(Source material begins)

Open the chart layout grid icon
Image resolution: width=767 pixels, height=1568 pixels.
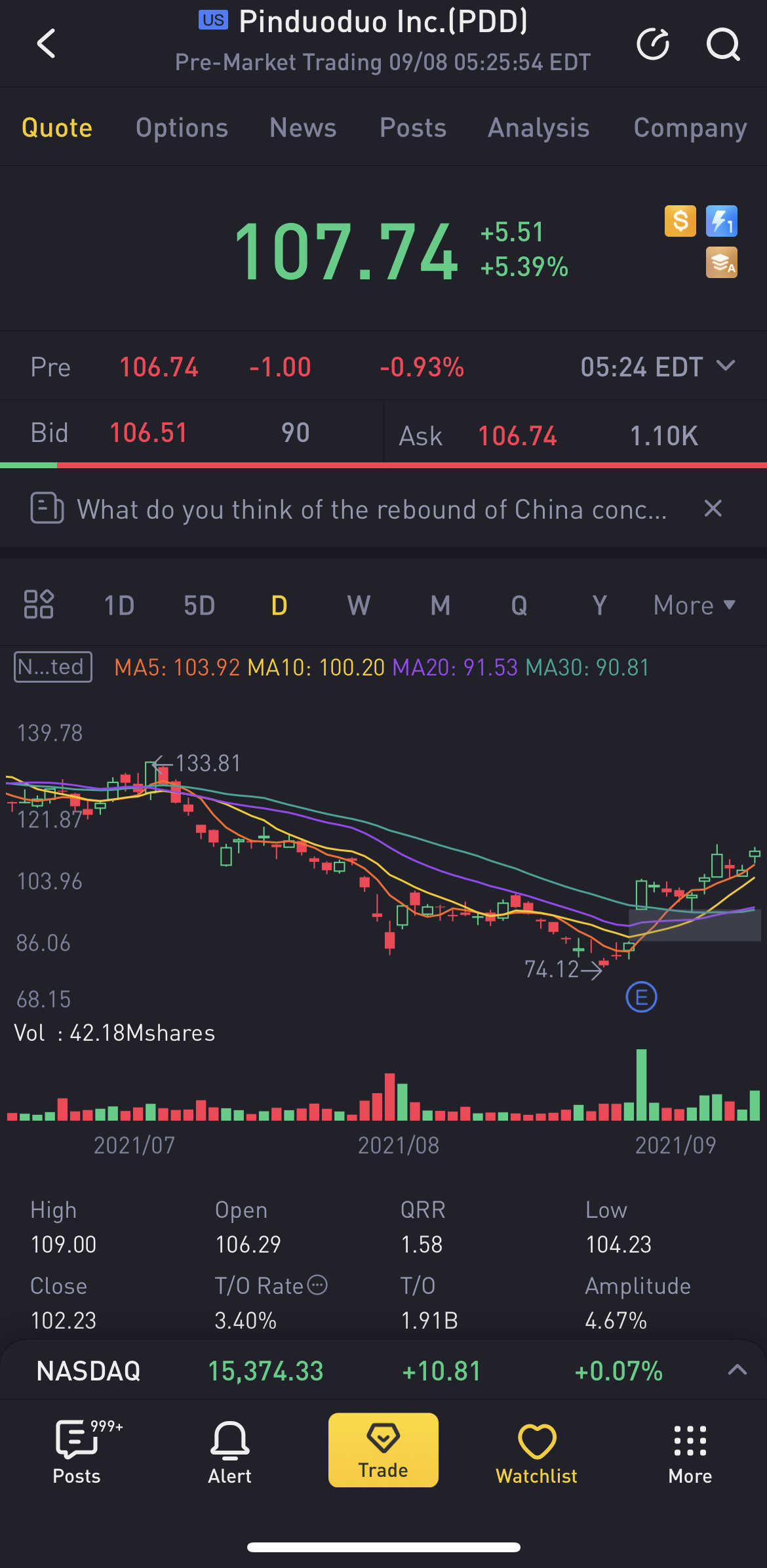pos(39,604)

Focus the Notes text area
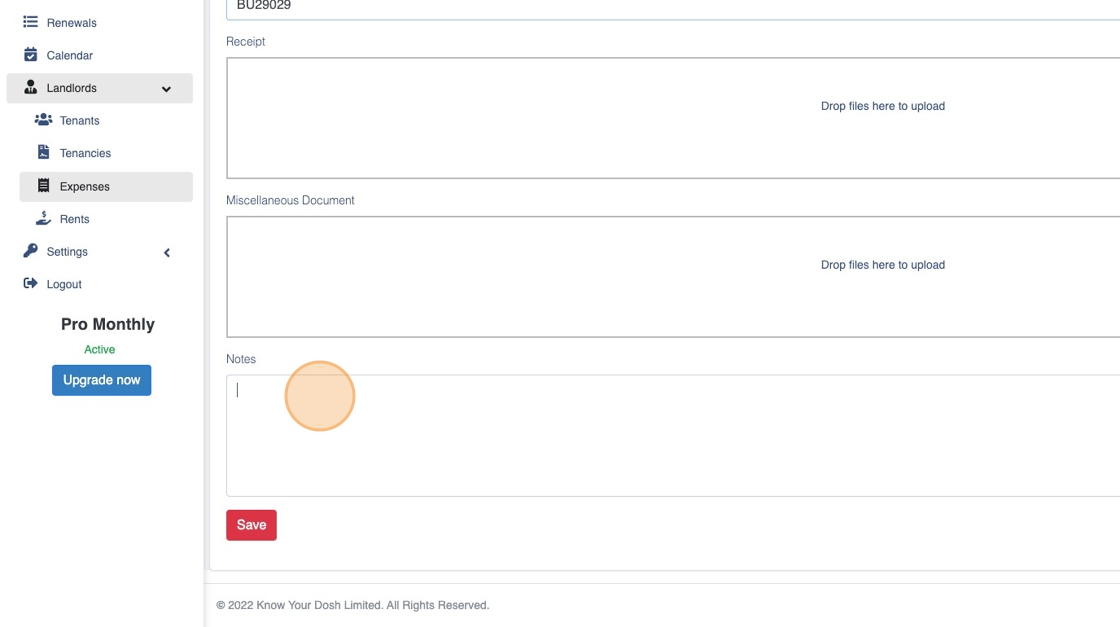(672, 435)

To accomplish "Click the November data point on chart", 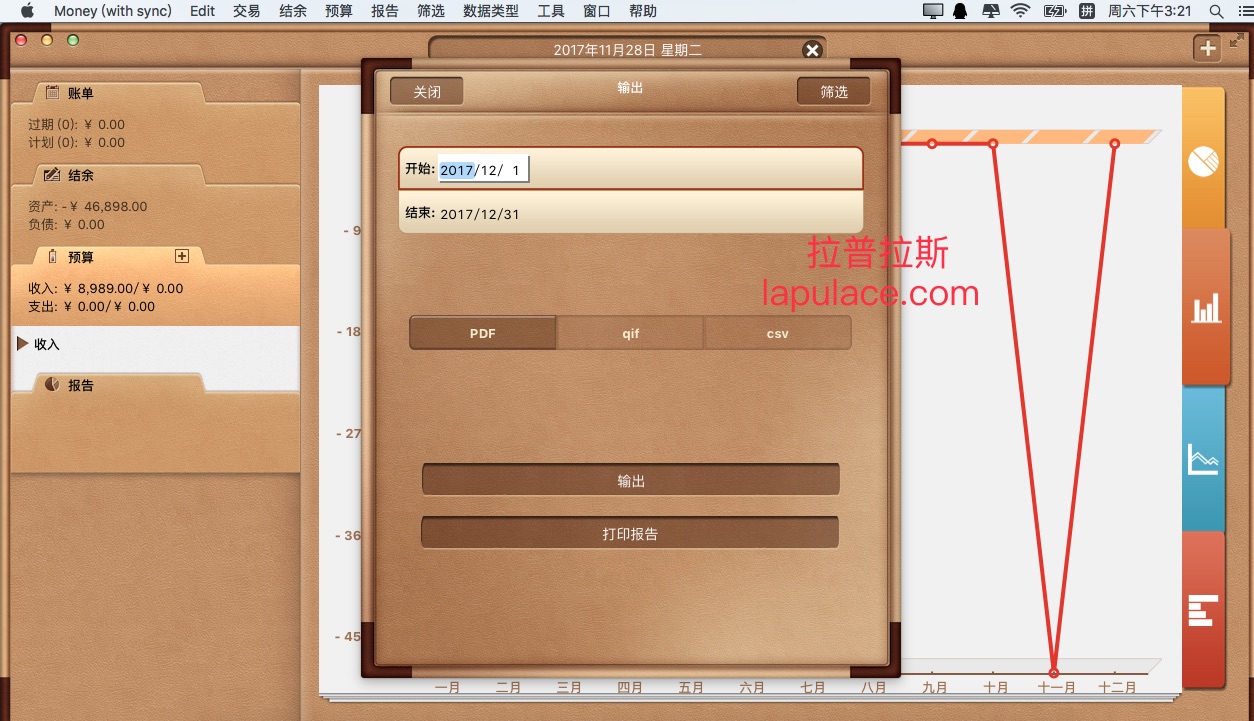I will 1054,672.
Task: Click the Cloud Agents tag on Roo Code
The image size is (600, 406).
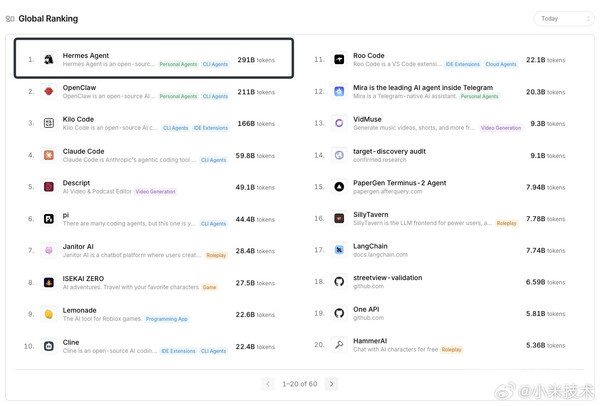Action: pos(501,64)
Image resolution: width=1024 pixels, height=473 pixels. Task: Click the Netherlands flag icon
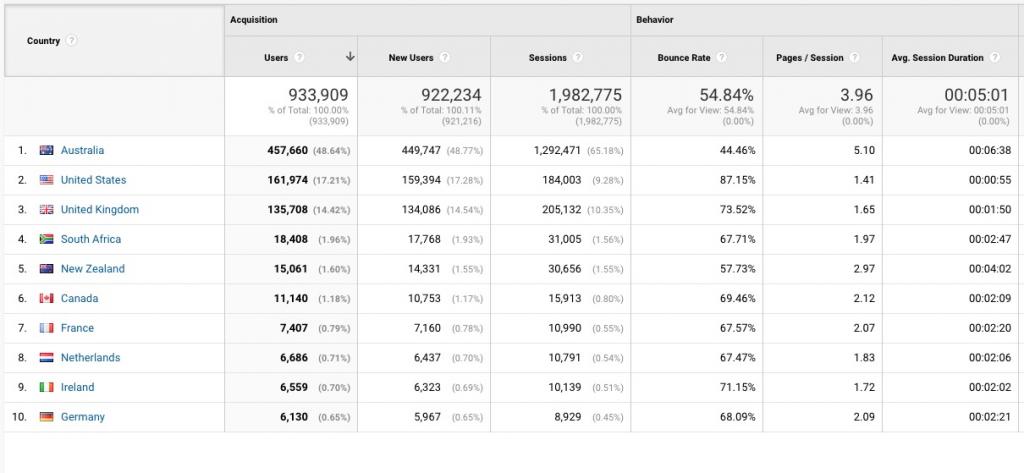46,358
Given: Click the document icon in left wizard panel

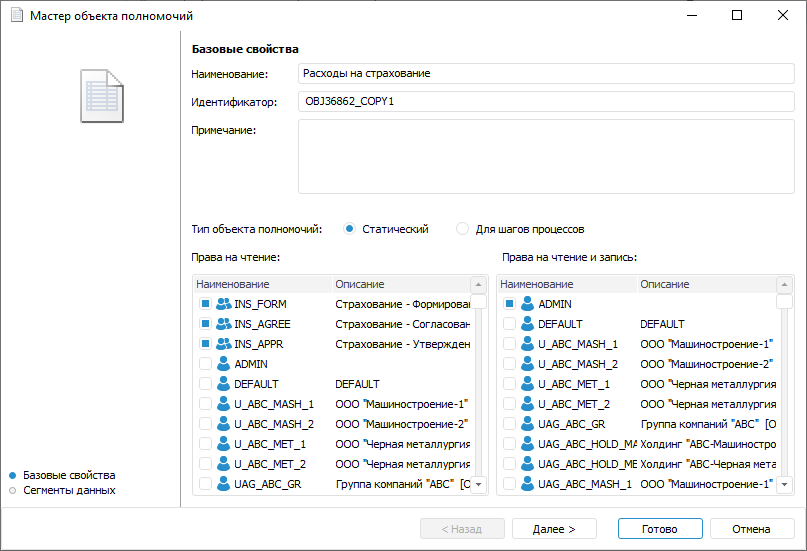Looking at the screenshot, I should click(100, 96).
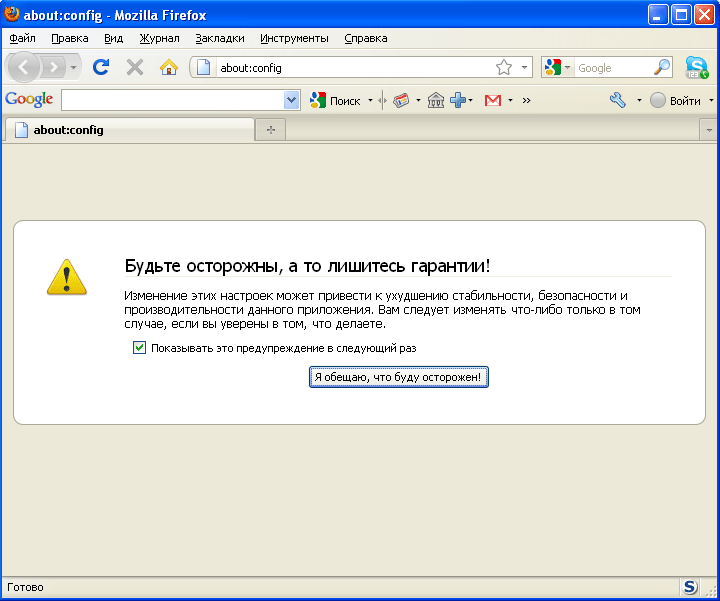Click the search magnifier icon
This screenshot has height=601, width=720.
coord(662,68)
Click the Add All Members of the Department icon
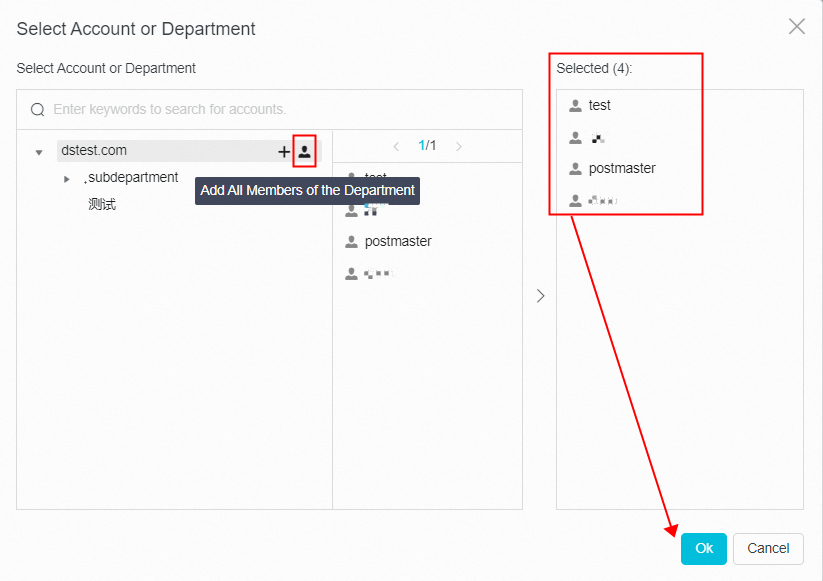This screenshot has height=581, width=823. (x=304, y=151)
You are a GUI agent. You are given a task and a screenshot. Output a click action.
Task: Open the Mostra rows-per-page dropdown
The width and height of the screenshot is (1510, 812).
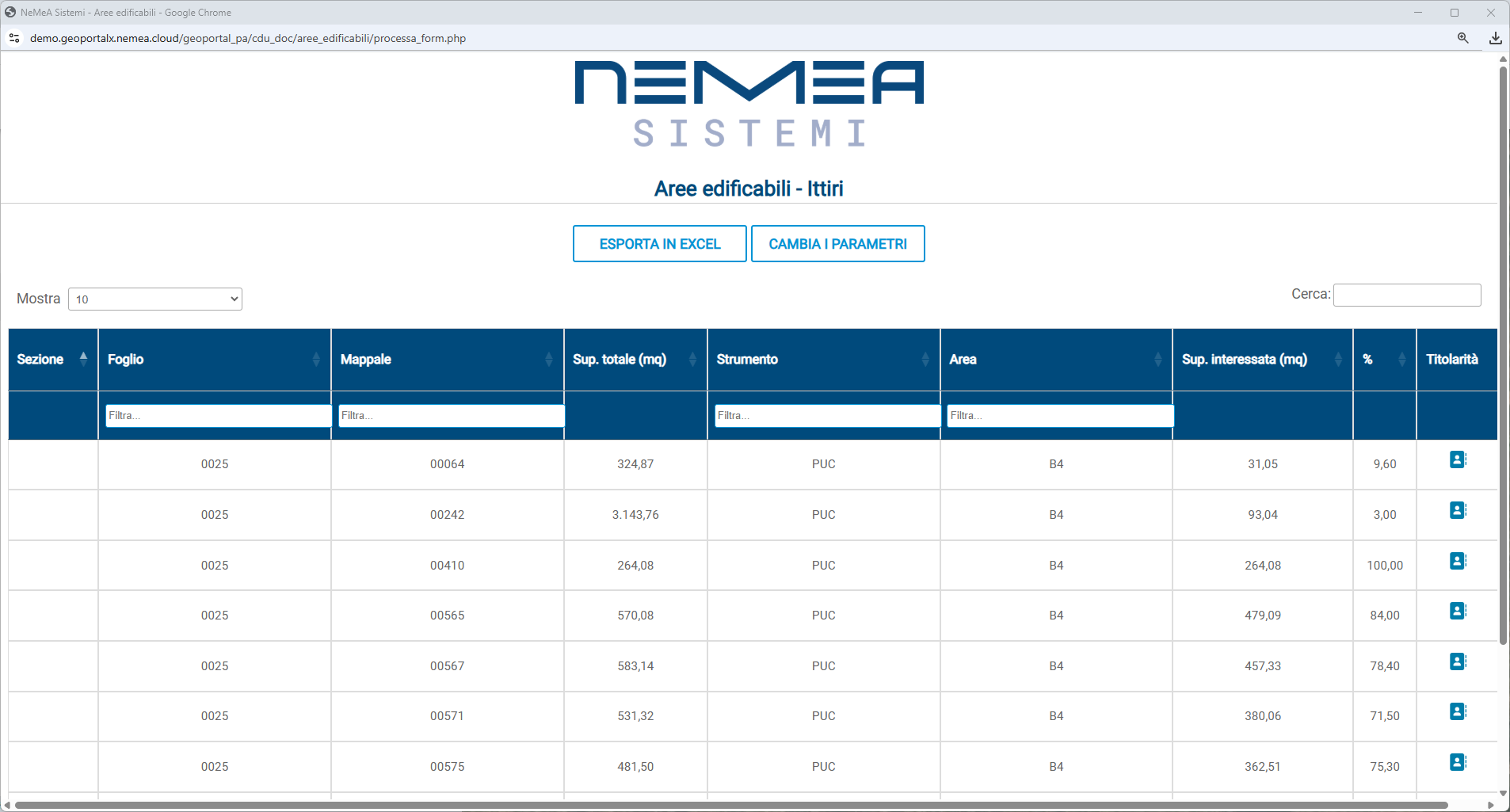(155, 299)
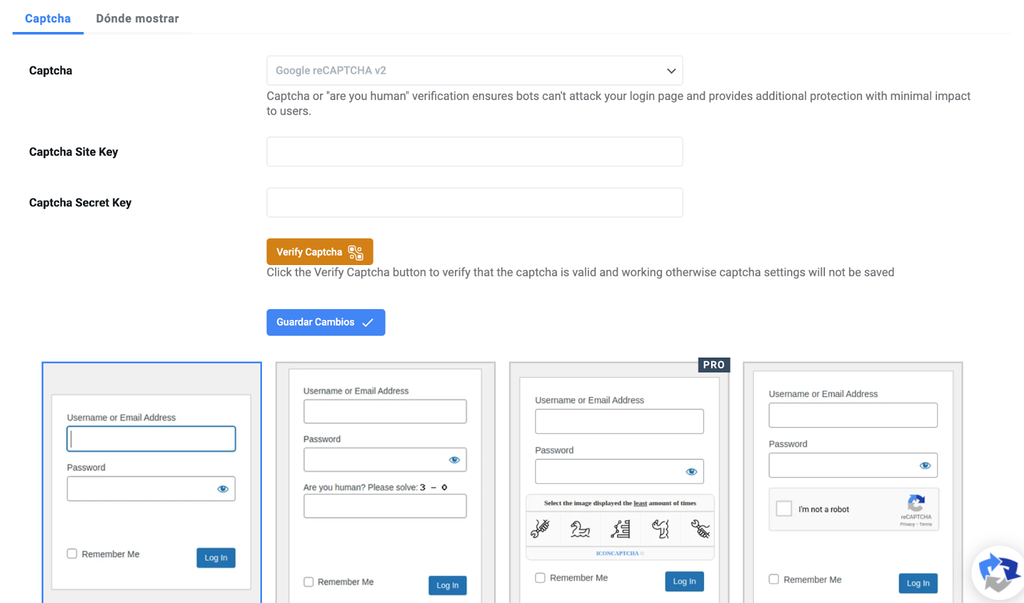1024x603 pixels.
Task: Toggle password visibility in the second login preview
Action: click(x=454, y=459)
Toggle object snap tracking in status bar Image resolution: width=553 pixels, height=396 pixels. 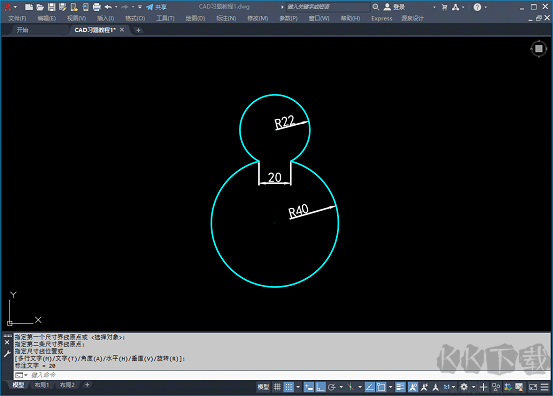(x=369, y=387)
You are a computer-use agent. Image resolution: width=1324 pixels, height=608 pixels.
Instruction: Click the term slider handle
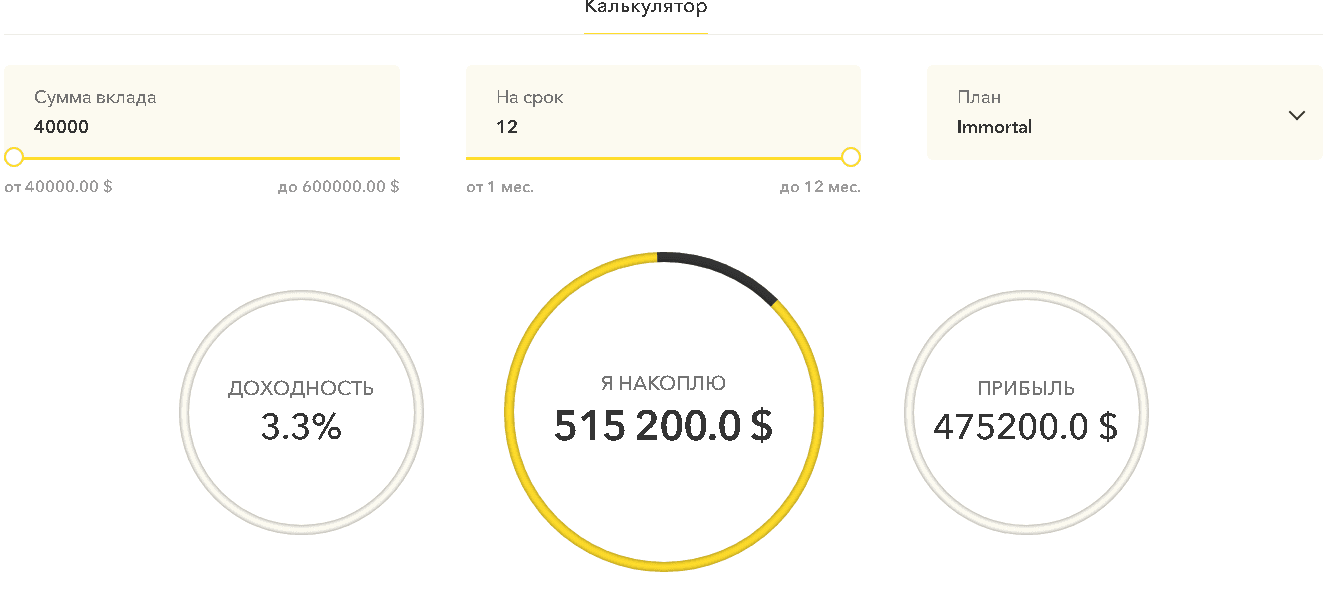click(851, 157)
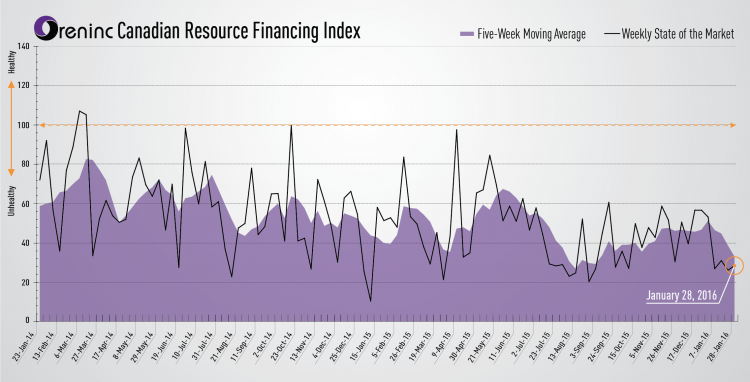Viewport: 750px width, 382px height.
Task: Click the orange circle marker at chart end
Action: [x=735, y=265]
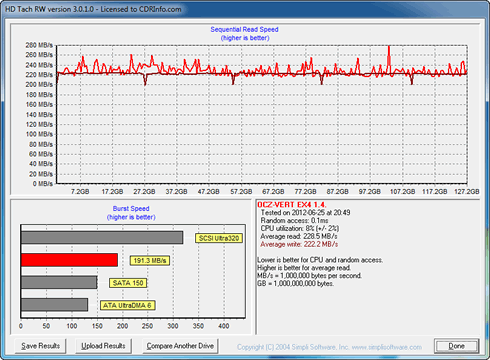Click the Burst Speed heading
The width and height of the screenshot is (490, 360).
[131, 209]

(Source material ends)

■ Task prompt ■
Filter the entries and copy out every line with the word "Open".

■ Solution to this task ■
Open the chart layout grid icon
Task: Open the Mostra rows-per-page dropdown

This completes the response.